> **INSTRUCTIONS TO FOLLOW**: Return the lines of the records from the line containing "will [x=15, y=380]." through the line containing "pos(519,498)", inclusive, reproducing them exactly.

Word and element locating data:
-- begin --
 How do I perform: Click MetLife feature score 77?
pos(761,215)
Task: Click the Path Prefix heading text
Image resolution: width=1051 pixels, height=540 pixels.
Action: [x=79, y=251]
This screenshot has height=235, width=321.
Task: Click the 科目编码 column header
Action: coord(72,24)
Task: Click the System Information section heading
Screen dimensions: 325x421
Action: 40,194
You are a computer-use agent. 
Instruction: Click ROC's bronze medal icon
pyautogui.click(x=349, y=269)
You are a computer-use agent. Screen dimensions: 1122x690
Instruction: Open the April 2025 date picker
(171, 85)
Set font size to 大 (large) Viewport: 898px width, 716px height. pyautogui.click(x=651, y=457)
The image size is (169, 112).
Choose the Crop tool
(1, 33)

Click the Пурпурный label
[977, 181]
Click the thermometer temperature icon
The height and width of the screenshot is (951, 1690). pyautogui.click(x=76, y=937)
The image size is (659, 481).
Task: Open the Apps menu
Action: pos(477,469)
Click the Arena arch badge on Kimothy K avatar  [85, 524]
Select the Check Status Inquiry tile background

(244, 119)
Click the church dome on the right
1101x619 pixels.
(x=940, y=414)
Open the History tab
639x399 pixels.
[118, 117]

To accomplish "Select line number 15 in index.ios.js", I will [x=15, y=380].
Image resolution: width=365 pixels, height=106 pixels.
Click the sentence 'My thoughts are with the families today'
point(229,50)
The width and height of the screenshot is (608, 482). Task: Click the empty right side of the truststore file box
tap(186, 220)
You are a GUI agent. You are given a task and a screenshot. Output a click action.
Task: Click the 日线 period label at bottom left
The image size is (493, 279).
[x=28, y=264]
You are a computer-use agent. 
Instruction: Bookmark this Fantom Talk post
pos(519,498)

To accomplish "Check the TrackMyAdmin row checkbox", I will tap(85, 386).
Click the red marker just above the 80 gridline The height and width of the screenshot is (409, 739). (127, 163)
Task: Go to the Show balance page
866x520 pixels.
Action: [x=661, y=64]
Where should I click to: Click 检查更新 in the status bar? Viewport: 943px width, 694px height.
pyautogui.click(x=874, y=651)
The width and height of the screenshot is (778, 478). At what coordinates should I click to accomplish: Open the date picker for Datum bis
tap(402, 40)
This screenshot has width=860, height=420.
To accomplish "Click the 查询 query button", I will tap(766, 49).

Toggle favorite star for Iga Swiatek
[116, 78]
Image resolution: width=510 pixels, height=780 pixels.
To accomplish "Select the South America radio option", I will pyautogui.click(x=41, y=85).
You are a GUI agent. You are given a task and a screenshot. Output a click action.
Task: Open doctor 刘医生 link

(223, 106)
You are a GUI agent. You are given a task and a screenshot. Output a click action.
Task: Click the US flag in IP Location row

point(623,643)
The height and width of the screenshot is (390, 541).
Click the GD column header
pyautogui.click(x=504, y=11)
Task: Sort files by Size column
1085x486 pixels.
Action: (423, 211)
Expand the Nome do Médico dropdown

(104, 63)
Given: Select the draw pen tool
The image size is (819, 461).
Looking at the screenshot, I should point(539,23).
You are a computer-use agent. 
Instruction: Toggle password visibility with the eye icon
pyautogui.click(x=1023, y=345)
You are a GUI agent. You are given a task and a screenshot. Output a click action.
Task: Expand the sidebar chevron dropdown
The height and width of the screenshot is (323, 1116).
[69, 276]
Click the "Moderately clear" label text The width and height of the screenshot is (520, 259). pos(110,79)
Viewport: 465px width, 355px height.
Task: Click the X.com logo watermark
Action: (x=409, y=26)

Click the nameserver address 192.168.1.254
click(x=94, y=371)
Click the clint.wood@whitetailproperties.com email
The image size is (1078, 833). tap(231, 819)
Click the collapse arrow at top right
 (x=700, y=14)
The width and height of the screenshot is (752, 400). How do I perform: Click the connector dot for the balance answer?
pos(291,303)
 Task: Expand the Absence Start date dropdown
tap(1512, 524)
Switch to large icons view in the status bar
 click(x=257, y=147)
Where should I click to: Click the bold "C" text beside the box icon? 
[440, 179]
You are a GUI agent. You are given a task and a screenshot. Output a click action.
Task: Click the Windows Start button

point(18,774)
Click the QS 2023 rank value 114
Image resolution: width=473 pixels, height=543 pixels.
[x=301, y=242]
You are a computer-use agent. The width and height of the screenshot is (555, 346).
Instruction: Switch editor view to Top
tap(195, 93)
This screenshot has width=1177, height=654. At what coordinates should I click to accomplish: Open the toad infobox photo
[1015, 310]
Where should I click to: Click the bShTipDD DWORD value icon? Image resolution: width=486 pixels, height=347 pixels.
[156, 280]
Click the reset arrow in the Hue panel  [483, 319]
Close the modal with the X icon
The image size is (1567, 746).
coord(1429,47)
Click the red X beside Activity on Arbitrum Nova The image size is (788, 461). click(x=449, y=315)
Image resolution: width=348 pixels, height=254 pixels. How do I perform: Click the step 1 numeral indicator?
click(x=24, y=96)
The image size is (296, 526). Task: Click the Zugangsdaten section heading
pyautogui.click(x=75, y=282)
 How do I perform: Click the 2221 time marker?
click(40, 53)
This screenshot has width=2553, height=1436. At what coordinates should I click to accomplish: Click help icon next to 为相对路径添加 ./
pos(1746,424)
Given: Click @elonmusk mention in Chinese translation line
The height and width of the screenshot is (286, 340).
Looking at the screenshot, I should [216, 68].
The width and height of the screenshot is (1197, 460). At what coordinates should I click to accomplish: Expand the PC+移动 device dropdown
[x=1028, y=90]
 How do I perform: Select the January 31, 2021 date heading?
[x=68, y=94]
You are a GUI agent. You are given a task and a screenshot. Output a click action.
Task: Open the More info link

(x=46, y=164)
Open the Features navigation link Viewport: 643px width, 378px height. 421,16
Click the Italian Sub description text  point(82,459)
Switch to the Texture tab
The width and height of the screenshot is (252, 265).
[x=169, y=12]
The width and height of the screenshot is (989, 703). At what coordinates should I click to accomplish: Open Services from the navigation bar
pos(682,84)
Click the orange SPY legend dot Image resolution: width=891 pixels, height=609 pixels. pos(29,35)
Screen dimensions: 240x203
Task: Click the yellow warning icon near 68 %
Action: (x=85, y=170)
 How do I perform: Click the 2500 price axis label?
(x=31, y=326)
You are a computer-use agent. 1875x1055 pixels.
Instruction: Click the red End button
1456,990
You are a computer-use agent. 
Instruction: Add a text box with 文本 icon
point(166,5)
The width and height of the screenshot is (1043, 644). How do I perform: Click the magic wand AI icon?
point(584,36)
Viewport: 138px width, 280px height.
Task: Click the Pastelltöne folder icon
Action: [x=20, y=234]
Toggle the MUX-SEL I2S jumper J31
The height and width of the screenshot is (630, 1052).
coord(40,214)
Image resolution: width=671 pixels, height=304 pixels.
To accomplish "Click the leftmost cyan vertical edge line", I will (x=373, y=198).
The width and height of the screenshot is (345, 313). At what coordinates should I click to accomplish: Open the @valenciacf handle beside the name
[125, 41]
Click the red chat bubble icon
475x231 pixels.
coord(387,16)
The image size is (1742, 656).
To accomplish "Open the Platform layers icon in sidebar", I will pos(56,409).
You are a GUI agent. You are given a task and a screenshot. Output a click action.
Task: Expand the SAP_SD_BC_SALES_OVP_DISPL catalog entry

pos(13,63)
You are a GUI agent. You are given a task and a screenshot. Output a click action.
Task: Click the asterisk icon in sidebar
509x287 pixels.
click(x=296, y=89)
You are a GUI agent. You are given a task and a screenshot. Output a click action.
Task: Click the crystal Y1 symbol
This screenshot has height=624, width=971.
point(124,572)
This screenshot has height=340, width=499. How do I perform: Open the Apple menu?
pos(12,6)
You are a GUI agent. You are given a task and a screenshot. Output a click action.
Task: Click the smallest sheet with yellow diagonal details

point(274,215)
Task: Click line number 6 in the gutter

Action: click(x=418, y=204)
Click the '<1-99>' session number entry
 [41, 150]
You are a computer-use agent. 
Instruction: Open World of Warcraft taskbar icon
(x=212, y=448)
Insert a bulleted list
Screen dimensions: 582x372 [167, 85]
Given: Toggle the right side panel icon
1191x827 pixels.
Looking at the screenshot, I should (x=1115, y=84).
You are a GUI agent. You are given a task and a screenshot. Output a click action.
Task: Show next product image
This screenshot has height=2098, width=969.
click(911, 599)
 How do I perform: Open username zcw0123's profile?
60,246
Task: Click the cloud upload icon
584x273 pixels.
-- end --
> **SOLUTION BELOW**:
To accomplish "Select line number 15 in index.ios.js", I will [x=15, y=380].
Image resolution: width=365 pixels, height=106 pixels.
Click the sentence 'My thoughts are with the families today'
point(229,50)
The width and height of the screenshot is (608, 482). Task: Click the empty right side of the truststore file box
tap(186, 220)
You are a GUI agent. You are given a task and a screenshot. Output a click action.
Task: Click the 日线 period label at bottom left
The image size is (493, 279).
[x=28, y=264]
You are a computer-use agent. 
Instruction: Bookmark this Fantom Talk post
pos(519,498)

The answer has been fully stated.